**PROBLEM:**
Can you give the lines below again, substituting "interface agent" for every "GUI agent" and leaving everything else unchanged?

Rows from a dataset:
----------------
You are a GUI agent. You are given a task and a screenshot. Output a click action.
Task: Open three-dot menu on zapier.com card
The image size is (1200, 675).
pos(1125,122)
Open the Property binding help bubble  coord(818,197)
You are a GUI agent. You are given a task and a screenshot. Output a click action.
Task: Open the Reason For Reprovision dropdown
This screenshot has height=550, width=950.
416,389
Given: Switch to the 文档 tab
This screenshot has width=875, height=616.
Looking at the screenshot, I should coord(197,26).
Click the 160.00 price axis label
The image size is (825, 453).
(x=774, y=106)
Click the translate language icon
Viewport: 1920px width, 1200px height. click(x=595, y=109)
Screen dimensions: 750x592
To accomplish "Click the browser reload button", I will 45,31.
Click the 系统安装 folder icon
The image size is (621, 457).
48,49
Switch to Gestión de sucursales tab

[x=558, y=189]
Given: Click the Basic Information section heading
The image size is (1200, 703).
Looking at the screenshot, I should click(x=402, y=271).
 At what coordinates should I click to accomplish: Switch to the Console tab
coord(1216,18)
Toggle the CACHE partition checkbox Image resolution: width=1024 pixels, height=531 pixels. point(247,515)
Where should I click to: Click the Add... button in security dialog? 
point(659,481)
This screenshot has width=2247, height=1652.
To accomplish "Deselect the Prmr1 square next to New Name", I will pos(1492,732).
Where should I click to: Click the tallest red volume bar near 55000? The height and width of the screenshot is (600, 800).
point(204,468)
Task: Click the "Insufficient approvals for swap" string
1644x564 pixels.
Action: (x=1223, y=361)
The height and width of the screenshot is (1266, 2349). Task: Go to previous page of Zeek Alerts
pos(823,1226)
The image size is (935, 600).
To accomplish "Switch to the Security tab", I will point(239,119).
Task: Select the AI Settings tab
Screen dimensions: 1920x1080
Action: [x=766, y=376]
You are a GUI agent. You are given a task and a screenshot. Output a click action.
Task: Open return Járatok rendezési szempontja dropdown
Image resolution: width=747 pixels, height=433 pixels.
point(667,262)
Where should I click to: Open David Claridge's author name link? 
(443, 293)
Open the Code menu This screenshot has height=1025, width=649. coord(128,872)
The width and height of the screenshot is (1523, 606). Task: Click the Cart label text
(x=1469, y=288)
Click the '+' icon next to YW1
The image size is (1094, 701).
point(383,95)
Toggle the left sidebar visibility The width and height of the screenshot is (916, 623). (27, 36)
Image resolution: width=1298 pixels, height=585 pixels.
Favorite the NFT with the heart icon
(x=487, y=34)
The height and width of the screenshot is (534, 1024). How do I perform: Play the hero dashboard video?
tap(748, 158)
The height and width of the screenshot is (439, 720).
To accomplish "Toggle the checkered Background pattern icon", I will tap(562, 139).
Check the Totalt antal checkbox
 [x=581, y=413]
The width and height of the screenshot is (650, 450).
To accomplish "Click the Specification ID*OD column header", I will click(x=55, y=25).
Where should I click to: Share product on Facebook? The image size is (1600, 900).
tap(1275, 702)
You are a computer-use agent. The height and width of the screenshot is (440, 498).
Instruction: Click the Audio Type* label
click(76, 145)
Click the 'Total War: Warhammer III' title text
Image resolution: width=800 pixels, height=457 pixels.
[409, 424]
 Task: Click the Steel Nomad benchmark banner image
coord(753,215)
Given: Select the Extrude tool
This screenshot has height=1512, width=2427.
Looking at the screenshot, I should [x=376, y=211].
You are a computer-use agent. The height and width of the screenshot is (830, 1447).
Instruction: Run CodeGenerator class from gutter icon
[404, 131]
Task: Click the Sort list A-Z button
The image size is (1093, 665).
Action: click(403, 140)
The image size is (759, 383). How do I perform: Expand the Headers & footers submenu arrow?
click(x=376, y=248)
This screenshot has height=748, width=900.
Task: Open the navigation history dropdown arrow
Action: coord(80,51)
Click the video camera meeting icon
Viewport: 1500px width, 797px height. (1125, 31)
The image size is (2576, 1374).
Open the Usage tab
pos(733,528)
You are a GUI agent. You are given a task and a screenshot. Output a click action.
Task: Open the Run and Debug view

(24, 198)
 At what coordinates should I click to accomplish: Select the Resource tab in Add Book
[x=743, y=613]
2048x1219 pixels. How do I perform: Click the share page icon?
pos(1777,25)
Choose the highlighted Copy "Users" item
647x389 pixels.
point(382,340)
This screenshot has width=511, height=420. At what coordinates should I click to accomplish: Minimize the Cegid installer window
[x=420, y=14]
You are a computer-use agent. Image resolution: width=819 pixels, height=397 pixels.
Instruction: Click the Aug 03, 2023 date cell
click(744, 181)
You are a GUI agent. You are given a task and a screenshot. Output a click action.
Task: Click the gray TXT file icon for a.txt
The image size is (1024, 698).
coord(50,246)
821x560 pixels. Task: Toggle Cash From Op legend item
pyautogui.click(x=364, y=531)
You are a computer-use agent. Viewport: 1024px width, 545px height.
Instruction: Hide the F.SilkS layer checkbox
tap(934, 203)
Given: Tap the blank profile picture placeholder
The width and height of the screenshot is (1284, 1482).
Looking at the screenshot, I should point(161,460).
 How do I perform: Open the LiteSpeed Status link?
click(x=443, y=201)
----------------
**ANSWER TO THIS PROBLEM:**
You are a interface agent. You are given a task and a screenshot. Output a click action.
Task: Open three-dot menu on zapier.com card
The image size is (1200, 675).
pos(1125,122)
Open the Property binding help bubble  coord(818,197)
You are a interface agent. You are given a task and a screenshot. Output a click action.
Task: Open the Reason For Reprovision dropdown
This screenshot has height=550, width=950.
416,389
Given: Switch to the 文档 tab
This screenshot has width=875, height=616.
Looking at the screenshot, I should coord(197,26).
Click the 160.00 price axis label
The image size is (825, 453).
(x=774, y=106)
Click the translate language icon
Viewport: 1920px width, 1200px height. click(x=595, y=109)
Screen dimensions: 750x592
To accomplish "Click the browser reload button", I will 45,31.
Click the 系统安装 folder icon
The image size is (621, 457).
48,49
Switch to Gestión de sucursales tab

[x=558, y=189]
Given: Click the Basic Information section heading
The image size is (1200, 703).
Looking at the screenshot, I should click(x=402, y=271).
 At what coordinates should I click to accomplish: Switch to the Console tab
coord(1216,18)
Toggle the CACHE partition checkbox Image resolution: width=1024 pixels, height=531 pixels. point(247,515)
Where should I click to: Click the Add... button in security dialog? 
point(659,481)
This screenshot has width=2247, height=1652.
To accomplish "Deselect the Prmr1 square next to New Name", I will pos(1492,732).
Where should I click to: Click the tallest red volume bar near 55000? The height and width of the screenshot is (600, 800).
point(204,468)
Task: Click the "Insufficient approvals for swap" string
1644x564 pixels.
Action: (x=1223, y=361)
The height and width of the screenshot is (1266, 2349). Task: Go to previous page of Zeek Alerts
pos(823,1226)
The image size is (935, 600).
To accomplish "Switch to the Security tab", I will point(239,119).
Task: Select the AI Settings tab
Screen dimensions: 1920x1080
Action: [x=766, y=376]
You are a interface agent. You are given a task and a screenshot. Output a click action.
Task: Open return Járatok rendezési szempontja dropdown
Image resolution: width=747 pixels, height=433 pixels.
point(667,262)
Where should I click to: Open David Claridge's author name link? 
(443, 293)
Open the Code menu This screenshot has height=1025, width=649. coord(128,872)
The width and height of the screenshot is (1523, 606). Task: Click the Cart label text
(x=1469, y=288)
Click the '+' icon next to YW1
The image size is (1094, 701).
point(383,95)
Toggle the left sidebar visibility The width and height of the screenshot is (916, 623). (27, 36)
Image resolution: width=1298 pixels, height=585 pixels.
Favorite the NFT with the heart icon
(x=487, y=34)
The height and width of the screenshot is (534, 1024). How do I perform: Play the hero dashboard video?
tap(748, 158)
The height and width of the screenshot is (439, 720).
To accomplish "Toggle the checkered Background pattern icon", I will tap(562, 139).
Check the Totalt antal checkbox
 [x=581, y=413]
The width and height of the screenshot is (650, 450).
To accomplish "Click the Specification ID*OD column header", I will click(x=55, y=25).
Where should I click to: Share product on Facebook? The image size is (1600, 900).
tap(1275, 702)
You are a computer-use agent. The height and width of the screenshot is (440, 498).
Instruction: Click the Audio Type* label
click(76, 145)
Click the 'Total War: Warhammer III' title text
Image resolution: width=800 pixels, height=457 pixels.
[409, 424]
 Task: Click the Steel Nomad benchmark banner image
coord(753,215)
Given: Select the Extrude tool
This screenshot has height=1512, width=2427.
Looking at the screenshot, I should [x=376, y=211].
You are a computer-use agent. The height and width of the screenshot is (830, 1447).
Instruction: Run CodeGenerator class from gutter icon
[404, 131]
Task: Click the Sort list A-Z button
The image size is (1093, 665).
Action: click(403, 140)
The image size is (759, 383). How do I perform: Expand the Headers & footers submenu arrow?
click(x=376, y=248)
This screenshot has height=748, width=900.
Task: Open the navigation history dropdown arrow
Action: coord(80,51)
Click the video camera meeting icon
Viewport: 1500px width, 797px height. (1125, 31)
The image size is (2576, 1374).
Open the Usage tab
pos(733,528)
You are a interface agent. You are given a task and a screenshot. Output a click action.
Task: Open the Run and Debug view

(24, 198)
 At what coordinates should I click to accomplish: Select the Resource tab in Add Book
[x=743, y=613]
2048x1219 pixels. How do I perform: Click the share page icon?
pos(1777,25)
Choose the highlighted Copy "Users" item
647x389 pixels.
point(382,340)
This screenshot has width=511, height=420. At what coordinates should I click to accomplish: Minimize the Cegid installer window
[x=420, y=14]
You are a computer-use agent. Image resolution: width=819 pixels, height=397 pixels.
Instruction: Click the Aug 03, 2023 date cell
click(744, 181)
You are a interface agent. You are given a task and a screenshot. Output a click action.
Task: Click the gray TXT file icon for a.txt
The image size is (1024, 698).
coord(50,246)
821x560 pixels. Task: Toggle Cash From Op legend item
pyautogui.click(x=364, y=531)
You are a computer-use agent. Viewport: 1024px width, 545px height.
Instruction: Hide the F.SilkS layer checkbox
tap(934, 203)
Given: Tap the blank profile picture placeholder
The width and height of the screenshot is (1284, 1482).
Looking at the screenshot, I should point(161,460).
 How do I perform: Open the LiteSpeed Status link?
click(x=443, y=201)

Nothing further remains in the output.